Work to do = Please reproduce each of the following rows verbatim, from the first to the last.

Excerpted records =

▼▼▼

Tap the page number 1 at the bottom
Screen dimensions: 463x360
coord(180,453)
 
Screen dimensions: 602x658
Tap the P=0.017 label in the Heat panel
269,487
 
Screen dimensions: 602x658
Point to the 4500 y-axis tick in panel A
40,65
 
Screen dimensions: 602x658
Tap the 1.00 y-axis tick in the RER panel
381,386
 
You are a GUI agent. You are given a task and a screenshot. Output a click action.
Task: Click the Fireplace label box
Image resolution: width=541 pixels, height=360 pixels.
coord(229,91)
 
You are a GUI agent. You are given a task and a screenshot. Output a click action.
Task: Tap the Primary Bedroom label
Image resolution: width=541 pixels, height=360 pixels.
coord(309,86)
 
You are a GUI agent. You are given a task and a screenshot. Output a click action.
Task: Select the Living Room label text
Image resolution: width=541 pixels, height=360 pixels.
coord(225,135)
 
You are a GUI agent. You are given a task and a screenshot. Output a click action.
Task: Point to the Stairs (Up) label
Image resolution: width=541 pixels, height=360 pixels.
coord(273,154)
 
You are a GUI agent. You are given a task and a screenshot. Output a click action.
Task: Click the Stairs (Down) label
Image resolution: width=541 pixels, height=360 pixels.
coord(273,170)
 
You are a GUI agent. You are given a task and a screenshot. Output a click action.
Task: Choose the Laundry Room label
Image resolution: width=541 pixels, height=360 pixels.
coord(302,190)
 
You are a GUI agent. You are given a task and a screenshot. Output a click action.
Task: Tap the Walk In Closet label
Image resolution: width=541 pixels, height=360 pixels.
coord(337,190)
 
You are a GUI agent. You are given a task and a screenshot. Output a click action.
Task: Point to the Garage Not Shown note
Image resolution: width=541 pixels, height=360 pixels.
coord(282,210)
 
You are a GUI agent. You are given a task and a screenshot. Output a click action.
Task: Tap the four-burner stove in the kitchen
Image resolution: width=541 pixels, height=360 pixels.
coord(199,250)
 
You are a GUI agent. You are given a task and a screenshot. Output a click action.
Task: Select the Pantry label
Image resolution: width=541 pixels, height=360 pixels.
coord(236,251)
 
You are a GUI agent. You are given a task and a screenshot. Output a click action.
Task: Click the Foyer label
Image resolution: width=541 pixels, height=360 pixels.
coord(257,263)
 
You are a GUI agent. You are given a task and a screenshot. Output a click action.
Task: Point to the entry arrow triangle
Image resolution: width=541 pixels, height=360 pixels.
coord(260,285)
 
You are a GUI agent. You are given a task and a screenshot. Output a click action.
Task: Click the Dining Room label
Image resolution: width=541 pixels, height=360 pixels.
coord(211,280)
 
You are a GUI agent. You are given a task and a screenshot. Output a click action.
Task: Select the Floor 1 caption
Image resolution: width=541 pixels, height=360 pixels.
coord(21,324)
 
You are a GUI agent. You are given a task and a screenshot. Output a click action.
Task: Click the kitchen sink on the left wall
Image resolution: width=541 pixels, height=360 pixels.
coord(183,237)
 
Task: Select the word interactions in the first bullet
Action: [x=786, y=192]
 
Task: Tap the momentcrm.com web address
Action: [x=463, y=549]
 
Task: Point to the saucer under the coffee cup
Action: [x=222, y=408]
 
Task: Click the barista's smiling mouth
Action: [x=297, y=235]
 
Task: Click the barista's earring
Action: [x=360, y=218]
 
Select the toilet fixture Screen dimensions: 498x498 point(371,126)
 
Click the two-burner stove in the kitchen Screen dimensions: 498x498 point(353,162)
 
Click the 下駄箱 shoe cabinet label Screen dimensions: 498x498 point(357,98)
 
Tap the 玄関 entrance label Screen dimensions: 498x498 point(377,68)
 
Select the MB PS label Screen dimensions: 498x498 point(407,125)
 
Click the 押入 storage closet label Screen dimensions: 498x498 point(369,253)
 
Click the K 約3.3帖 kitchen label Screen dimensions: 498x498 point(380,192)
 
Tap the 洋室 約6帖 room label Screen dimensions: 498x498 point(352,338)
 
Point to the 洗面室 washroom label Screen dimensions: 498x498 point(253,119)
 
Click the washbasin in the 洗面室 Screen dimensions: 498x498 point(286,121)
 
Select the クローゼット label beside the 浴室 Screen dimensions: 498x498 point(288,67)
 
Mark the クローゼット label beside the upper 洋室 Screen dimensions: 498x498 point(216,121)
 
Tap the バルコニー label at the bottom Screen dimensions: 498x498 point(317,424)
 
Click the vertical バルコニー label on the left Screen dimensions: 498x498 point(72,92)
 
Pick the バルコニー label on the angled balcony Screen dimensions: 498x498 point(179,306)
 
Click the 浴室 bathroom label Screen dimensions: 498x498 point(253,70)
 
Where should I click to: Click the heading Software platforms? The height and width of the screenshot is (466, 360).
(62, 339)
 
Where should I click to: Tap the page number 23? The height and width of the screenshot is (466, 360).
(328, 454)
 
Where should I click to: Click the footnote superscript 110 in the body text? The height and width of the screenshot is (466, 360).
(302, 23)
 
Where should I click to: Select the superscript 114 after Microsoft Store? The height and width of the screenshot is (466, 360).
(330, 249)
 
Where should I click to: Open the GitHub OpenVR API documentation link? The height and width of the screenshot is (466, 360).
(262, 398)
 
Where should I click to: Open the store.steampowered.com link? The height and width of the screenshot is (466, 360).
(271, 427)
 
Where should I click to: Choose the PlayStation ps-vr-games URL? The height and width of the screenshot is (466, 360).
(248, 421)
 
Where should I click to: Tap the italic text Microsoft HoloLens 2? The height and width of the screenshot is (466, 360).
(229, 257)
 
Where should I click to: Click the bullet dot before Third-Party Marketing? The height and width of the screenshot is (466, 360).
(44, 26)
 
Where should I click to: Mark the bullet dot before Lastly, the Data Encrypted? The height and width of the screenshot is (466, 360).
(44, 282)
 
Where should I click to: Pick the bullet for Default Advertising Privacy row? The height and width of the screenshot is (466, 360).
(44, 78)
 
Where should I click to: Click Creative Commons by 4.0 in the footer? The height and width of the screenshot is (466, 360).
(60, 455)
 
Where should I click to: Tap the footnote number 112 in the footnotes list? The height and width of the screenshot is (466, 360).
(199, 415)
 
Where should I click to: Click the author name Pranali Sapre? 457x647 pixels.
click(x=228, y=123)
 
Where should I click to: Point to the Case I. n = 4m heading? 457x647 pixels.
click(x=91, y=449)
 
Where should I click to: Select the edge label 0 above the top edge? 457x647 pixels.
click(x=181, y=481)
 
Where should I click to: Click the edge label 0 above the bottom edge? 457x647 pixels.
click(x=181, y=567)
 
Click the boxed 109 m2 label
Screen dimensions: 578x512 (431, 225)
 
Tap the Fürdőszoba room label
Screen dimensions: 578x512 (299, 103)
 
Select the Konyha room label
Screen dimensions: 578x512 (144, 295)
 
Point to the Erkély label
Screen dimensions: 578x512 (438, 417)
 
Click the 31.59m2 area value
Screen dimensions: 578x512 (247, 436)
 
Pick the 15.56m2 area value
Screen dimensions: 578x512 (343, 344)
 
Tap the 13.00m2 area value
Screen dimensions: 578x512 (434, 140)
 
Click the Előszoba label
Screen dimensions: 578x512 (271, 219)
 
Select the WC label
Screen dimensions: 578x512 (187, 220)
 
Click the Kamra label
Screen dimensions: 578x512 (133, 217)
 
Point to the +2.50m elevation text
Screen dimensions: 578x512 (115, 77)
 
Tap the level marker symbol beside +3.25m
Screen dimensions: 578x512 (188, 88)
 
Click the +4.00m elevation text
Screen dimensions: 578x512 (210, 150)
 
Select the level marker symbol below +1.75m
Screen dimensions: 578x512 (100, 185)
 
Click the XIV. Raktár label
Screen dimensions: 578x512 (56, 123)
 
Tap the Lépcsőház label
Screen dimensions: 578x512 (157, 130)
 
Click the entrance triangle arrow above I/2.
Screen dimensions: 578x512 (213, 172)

▲▲▲

Result of the exercise =
Tap the page number 1 at the bottom
Screen dimensions: 463x360
coord(180,453)
 
Screen dimensions: 602x658
Tap the P=0.017 label in the Heat panel
269,487
 
Screen dimensions: 602x658
Point to the 4500 y-axis tick in panel A
40,65
 
Screen dimensions: 602x658
Tap the 1.00 y-axis tick in the RER panel
381,386
 
You are a GUI agent. You are given a task and a screenshot. Output a click action.
Task: Click the Fireplace label box
Image resolution: width=541 pixels, height=360 pixels.
coord(229,91)
 
You are a GUI agent. You are given a task and a screenshot. Output a click action.
Task: Tap the Primary Bedroom label
Image resolution: width=541 pixels, height=360 pixels.
coord(309,86)
 
You are a GUI agent. You are given a task and a screenshot. Output a click action.
Task: Select the Living Room label text
Image resolution: width=541 pixels, height=360 pixels.
coord(225,135)
 
You are a GUI agent. You are given a task and a screenshot. Output a click action.
Task: Point to the Stairs (Up) label
Image resolution: width=541 pixels, height=360 pixels.
coord(273,154)
 
You are a GUI agent. You are given a task and a screenshot. Output a click action.
Task: Click the Stairs (Down) label
Image resolution: width=541 pixels, height=360 pixels.
coord(273,170)
 
You are a GUI agent. You are given a task and a screenshot. Output a click action.
Task: Choose the Laundry Room label
Image resolution: width=541 pixels, height=360 pixels.
coord(302,190)
 
You are a GUI agent. You are given a task and a screenshot. Output a click action.
Task: Tap the Walk In Closet label
Image resolution: width=541 pixels, height=360 pixels.
coord(337,190)
 
You are a GUI agent. You are given a task and a screenshot. Output a click action.
Task: Point to the Garage Not Shown note
Image resolution: width=541 pixels, height=360 pixels.
coord(282,210)
 
You are a GUI agent. You are given a task and a screenshot. Output a click action.
Task: Tap the four-burner stove in the kitchen
Image resolution: width=541 pixels, height=360 pixels.
coord(199,250)
 
You are a GUI agent. You are given a task and a screenshot. Output a click action.
Task: Select the Pantry label
Image resolution: width=541 pixels, height=360 pixels.
coord(236,251)
 
You are a GUI agent. You are given a task and a screenshot. Output a click action.
Task: Click the Foyer label
Image resolution: width=541 pixels, height=360 pixels.
coord(257,263)
 
You are a GUI agent. You are given a task and a screenshot. Output a click action.
Task: Point to the entry arrow triangle
Image resolution: width=541 pixels, height=360 pixels.
coord(260,285)
 
You are a GUI agent. You are given a task and a screenshot. Output a click action.
Task: Click the Dining Room label
Image resolution: width=541 pixels, height=360 pixels.
coord(211,280)
 
You are a GUI agent. You are given a task and a screenshot. Output a click action.
Task: Select the Floor 1 caption
Image resolution: width=541 pixels, height=360 pixels.
coord(21,324)
 
You are a GUI agent. You are given a task and a screenshot. Output a click action.
Task: Click the kitchen sink on the left wall
Image resolution: width=541 pixels, height=360 pixels.
coord(183,237)
 
Task: Select the word interactions in the first bullet
Action: [x=786, y=192]
 
Task: Tap the momentcrm.com web address
Action: [x=463, y=549]
 
Task: Point to the saucer under the coffee cup
Action: [x=222, y=408]
 
Task: Click the barista's smiling mouth
Action: [x=297, y=235]
 
Task: Click the barista's earring
Action: [x=360, y=218]
 
Select the toilet fixture Screen dimensions: 498x498 point(371,126)
 
Click the two-burner stove in the kitchen Screen dimensions: 498x498 point(353,162)
 
Click the 下駄箱 shoe cabinet label Screen dimensions: 498x498 point(357,98)
 
Tap the 玄関 entrance label Screen dimensions: 498x498 point(377,68)
 
Select the MB PS label Screen dimensions: 498x498 point(407,125)
 
Click the 押入 storage closet label Screen dimensions: 498x498 point(369,253)
 
Click the K 約3.3帖 kitchen label Screen dimensions: 498x498 point(380,192)
 
Tap the 洋室 約6帖 room label Screen dimensions: 498x498 point(352,338)
 
Point to the 洗面室 washroom label Screen dimensions: 498x498 point(253,119)
 
Click the washbasin in the 洗面室 Screen dimensions: 498x498 point(286,121)
 
Select the クローゼット label beside the 浴室 Screen dimensions: 498x498 point(288,67)
 
Mark the クローゼット label beside the upper 洋室 Screen dimensions: 498x498 point(216,121)
 
Tap the バルコニー label at the bottom Screen dimensions: 498x498 point(317,424)
 
Click the vertical バルコニー label on the left Screen dimensions: 498x498 point(72,92)
 
Pick the バルコニー label on the angled balcony Screen dimensions: 498x498 point(179,306)
 
Click the 浴室 bathroom label Screen dimensions: 498x498 point(253,70)
 
Where should I click to: Click the heading Software platforms? The height and width of the screenshot is (466, 360).
(62, 339)
 
Where should I click to: Tap the page number 23? The height and width of the screenshot is (466, 360).
(328, 454)
 
Where should I click to: Click the footnote superscript 110 in the body text? The height and width of the screenshot is (466, 360).
(302, 23)
 
Where should I click to: Select the superscript 114 after Microsoft Store? The height and width of the screenshot is (466, 360).
(330, 249)
 
Where should I click to: Open the GitHub OpenVR API documentation link? The height and width of the screenshot is (466, 360).
(262, 398)
 
Where should I click to: Open the store.steampowered.com link? The height and width of the screenshot is (466, 360).
(271, 427)
 
Where should I click to: Choose the PlayStation ps-vr-games URL? The height and width of the screenshot is (466, 360).
(248, 421)
 
Where should I click to: Tap the italic text Microsoft HoloLens 2? The height and width of the screenshot is (466, 360).
(229, 257)
 
Where should I click to: Click the bullet dot before Third-Party Marketing? The height and width of the screenshot is (466, 360).
(44, 26)
 
Where should I click to: Mark the bullet dot before Lastly, the Data Encrypted? The height and width of the screenshot is (466, 360).
(44, 282)
 
Where should I click to: Pick the bullet for Default Advertising Privacy row? The height and width of the screenshot is (466, 360).
(44, 78)
 
Where should I click to: Click Creative Commons by 4.0 in the footer? The height and width of the screenshot is (466, 360).
(60, 455)
 
Where should I click to: Tap the footnote number 112 in the footnotes list? The height and width of the screenshot is (466, 360).
(199, 415)
 
Where should I click to: Click the author name Pranali Sapre? 457x647 pixels.
click(x=228, y=123)
 
Where should I click to: Point to the Case I. n = 4m heading? 457x647 pixels.
click(x=91, y=449)
 
Where should I click to: Select the edge label 0 above the top edge? 457x647 pixels.
click(x=181, y=481)
 
Where should I click to: Click the edge label 0 above the bottom edge? 457x647 pixels.
click(x=181, y=567)
 
Click the boxed 109 m2 label
Screen dimensions: 578x512 (431, 225)
 
Tap the Fürdőszoba room label
Screen dimensions: 578x512 (299, 103)
 
Select the Konyha room label
Screen dimensions: 578x512 (144, 295)
 
Point to the Erkély label
Screen dimensions: 578x512 (438, 417)
 
Click the 31.59m2 area value
Screen dimensions: 578x512 (247, 436)
 
Pick the 15.56m2 area value
Screen dimensions: 578x512 (343, 344)
 
Tap the 13.00m2 area value
Screen dimensions: 578x512 (434, 140)
 
Click the Előszoba label
Screen dimensions: 578x512 (271, 219)
 
Select the WC label
Screen dimensions: 578x512 (187, 220)
 
Click the Kamra label
Screen dimensions: 578x512 (133, 217)
 
Point to the +2.50m elevation text
Screen dimensions: 578x512 (115, 77)
 
Tap the level marker symbol beside +3.25m
Screen dimensions: 578x512 (188, 88)
 
Click the +4.00m elevation text
Screen dimensions: 578x512 (210, 150)
 
Select the level marker symbol below +1.75m
Screen dimensions: 578x512 (100, 185)
 
Click the XIV. Raktár label
Screen dimensions: 578x512 (56, 123)
 
Tap the Lépcsőház label
Screen dimensions: 578x512 (157, 130)
 
Click the entrance triangle arrow above I/2.
Screen dimensions: 578x512 (213, 172)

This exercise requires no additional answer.